Но еще даже приятнее было встретить кого-то, кто одет так же, как ты. В коричневые штаны или коричневое платье и коричневые бесформенные ботинки, которые носили мы все – и мужчины, и женщины. Когда ты встречал человека, одетого так же, как ты, вам можно было поговорить. Во внешнем мире нам разрешалось сказать друг другу лишь несколько фраз. Поэтому никто не спешил – начинал медленно и обстоятельно и не торопился закончить фразу. Выходить на люди допускалось в единственном случае: в магазин за покупками – при условии, что тебе доверяли деньги.
Если ты встречал кого-то из своей церкви во внешнем мире, ты мог сказать:
Да будет вся твоя жизнь беззаветным служением.
Ты мог сказать:
Благословен Господь, надзирающий за трудами нашими.
Ты мог сказать:
Пусть все спасутся трудами нашими и усилиями.
И ты мог сказать:
Пусть смерть застанет тебя лишь тогда, когда ты исполнишь работу свою до конца.
Вот все, что нам разрешалось сказать друг другу.
Ты встречал человека такого же праведного и вспотевшего в наряде, предписанном церковью, и еще до того, как начать разговор, ты прокручивал в голове эти четыре фразы. Вы бросались навстречу друг другу, но прикасаться друг к другу вам было нельзя. Никаких объятий. Никаких рукопожатий. Ты произносишь какую-то фразу из четырех разрешенных. Человек произносит другую фразу. Вы будете долго ходить бок о бок туда-сюда, пока каждый из вас не скажет еще по фразе. Вы оба не поднимаете головы, оба смотрите только под ноги. А потом каждый из вас возвращается к своей работе.
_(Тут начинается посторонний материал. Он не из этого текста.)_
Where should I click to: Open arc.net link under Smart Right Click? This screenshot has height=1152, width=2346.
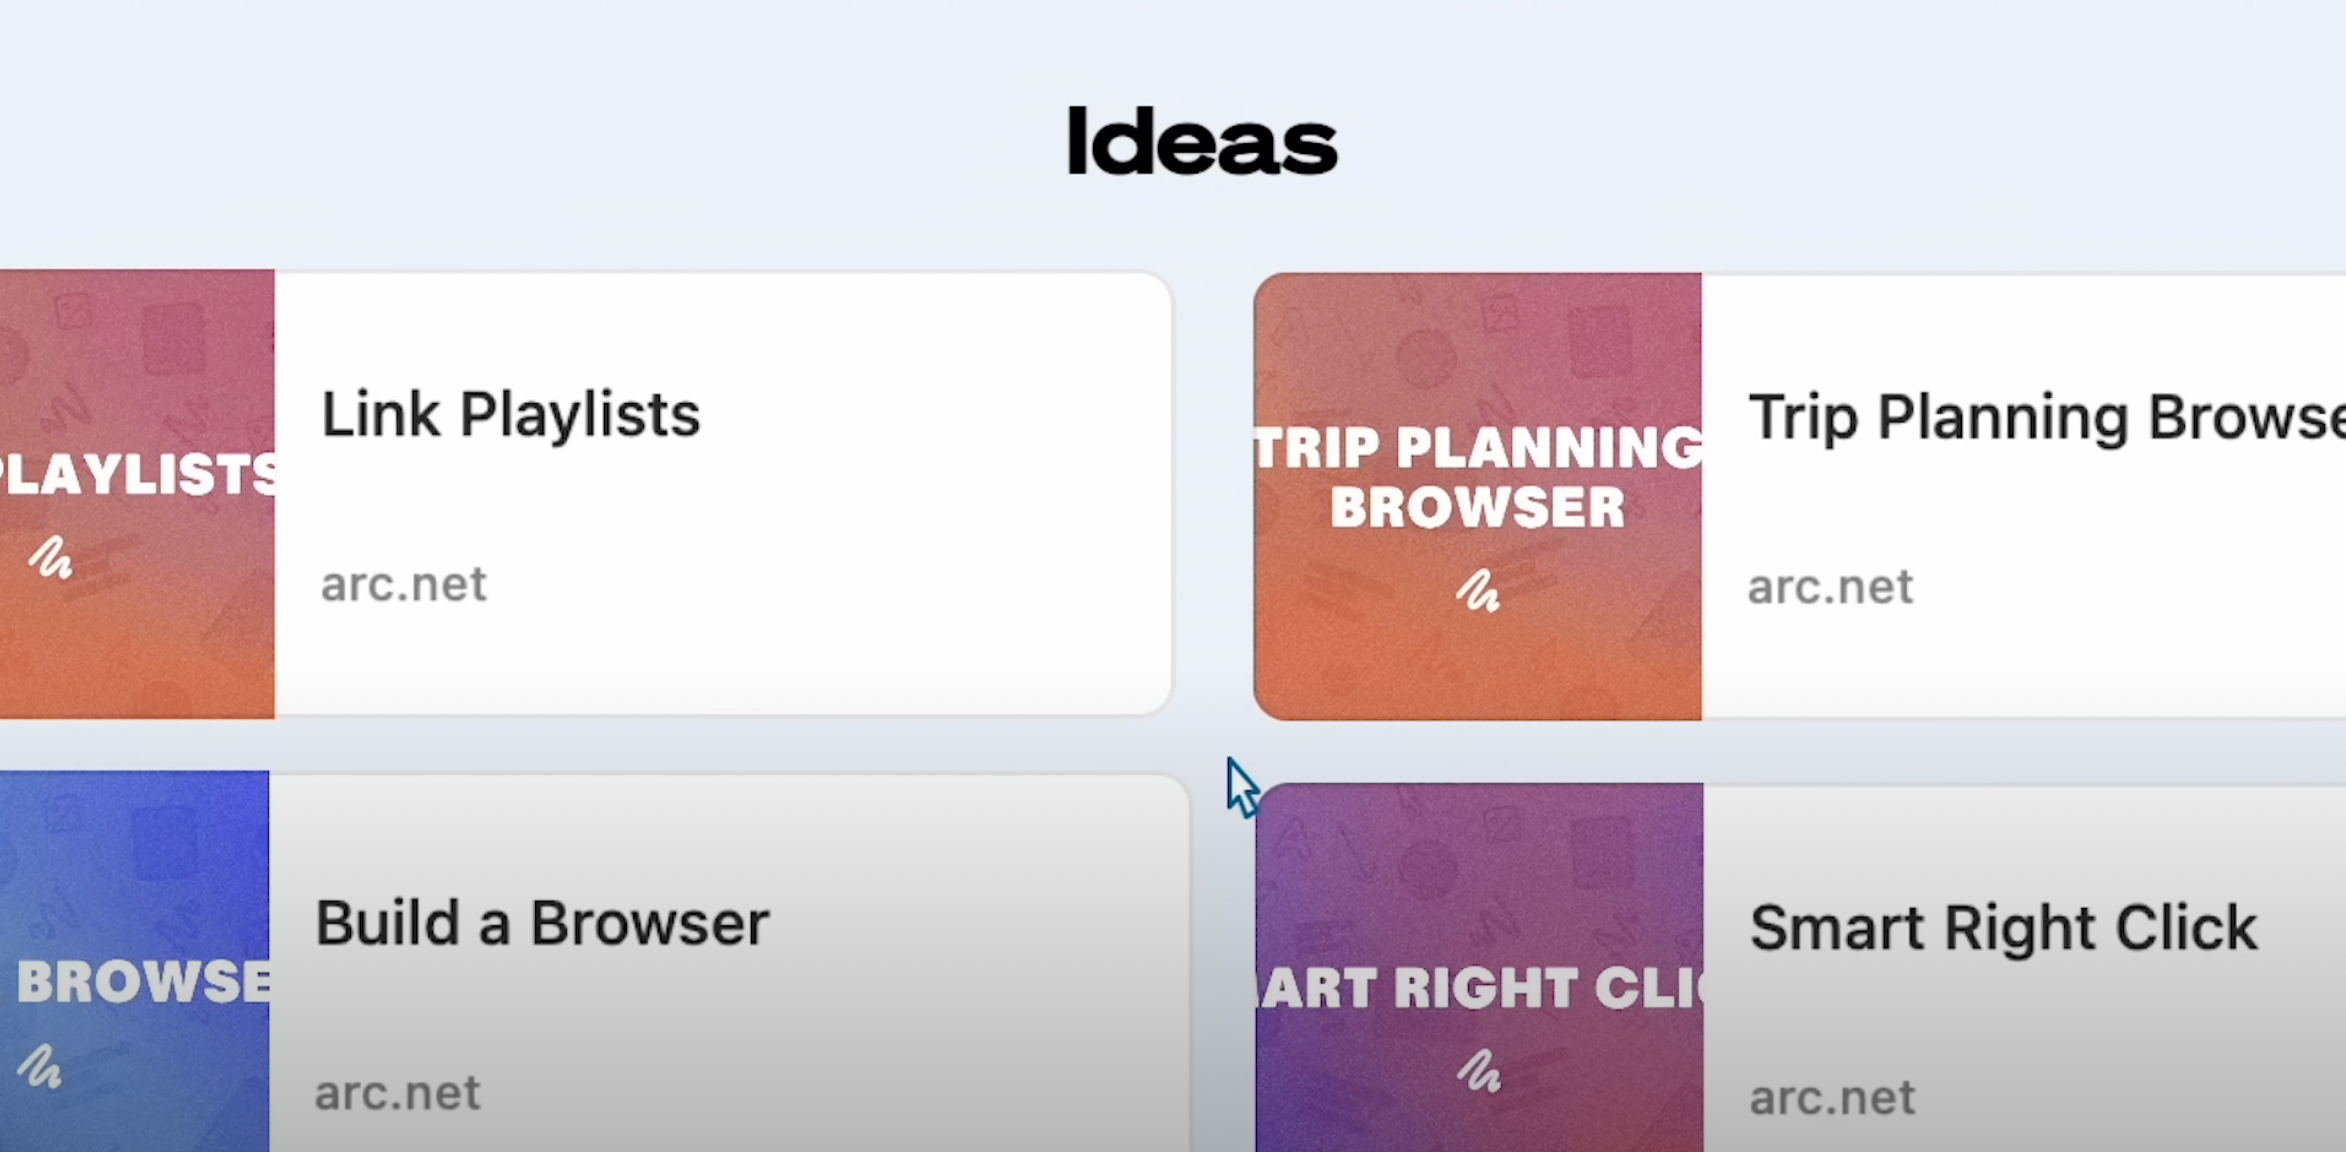pos(1832,1098)
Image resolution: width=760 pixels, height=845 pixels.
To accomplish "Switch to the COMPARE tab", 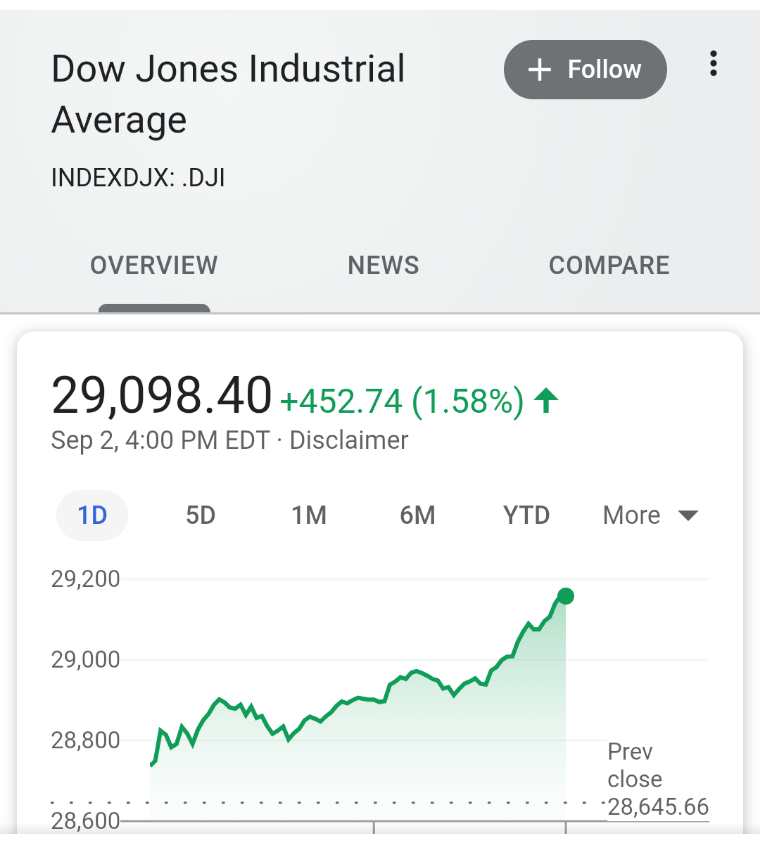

И это – лишь малая часть малой части всех правил, которые ты должен держать в голове. Половина того, чему нас учили в общине, – это правила, установления и положения церковной доктрины. Вторая половина – курс домоводства. Домоводство включало в себя: садоводство, этикет, уход за изделиями из ткани, все виды уборки, плотничье дело, шитье и вязание, уход за домашними животными, арифметика, выведение пятен и терпимость.
Среди правил для жизни во внешнем мире было, в частности, и такое: раз в неделю писать письмо с исповедью церковным старейшинам. Воздерживаться от конфет. Не пить, не курить. Всегда одеваться опрятно и чисто. Не смотреть телевизор, не слушать радио, не ходить в кино. Не вступать в половые связи.
От Луки, глава двадцатая, стих тридцать пятый:
«А сподобившиеся достигнуть того века и воскресения из мертвых ни женятся, ни замуж не выходят».
Согласно старейшинам Церкви Истинной Веры, воздержание – это ничуть не сложнее сознательного отказа играть в бейсбол.
Просто скажи: нет.
Было еще много правил, всех и не перечислишь. Не дай Бог, ты пойдешь танцевать. Не дай Бог, ты съешь сахар-рафинад. Или вдруг запоешь. Но самое главное правило было такое:
Если братья и сестры из нашей общины почувствуют в сердце своем, что Господь призывает их, то возрадуйся всей душой, ибо близится Поход в Небеса. Когда гибель мира станет уже неизбежной, восславь Господа нашего и обрети избавление от жизни бренной, предавшись в руки Создателя, аминь.
И если такое случится, ты должен последовать за остальными.
Не важно, что ты далеко от общины. Не важно, что ты много лет проработал во внешнем мире. Поскольку братьям и сестрам Церкви Истинной Веры запрещено слушать радио и смотреть телевизор, может пройти не один год, пока все члены общины узнают про Поход в Небеса. Это так называлось, согласно церковной доктрине. Поход в Небеса. Бегство в Египет. Исход из Египта. В Библии все постоянно куда-то идут. С места на место.
Может пройти много лет, пока ты узнаешь, но когда ты узнаешь, ты должен немедленно застрелиться или выпить отраву, утопиться, повеситься, вскрыть себе вены, броситься с моста или крыши.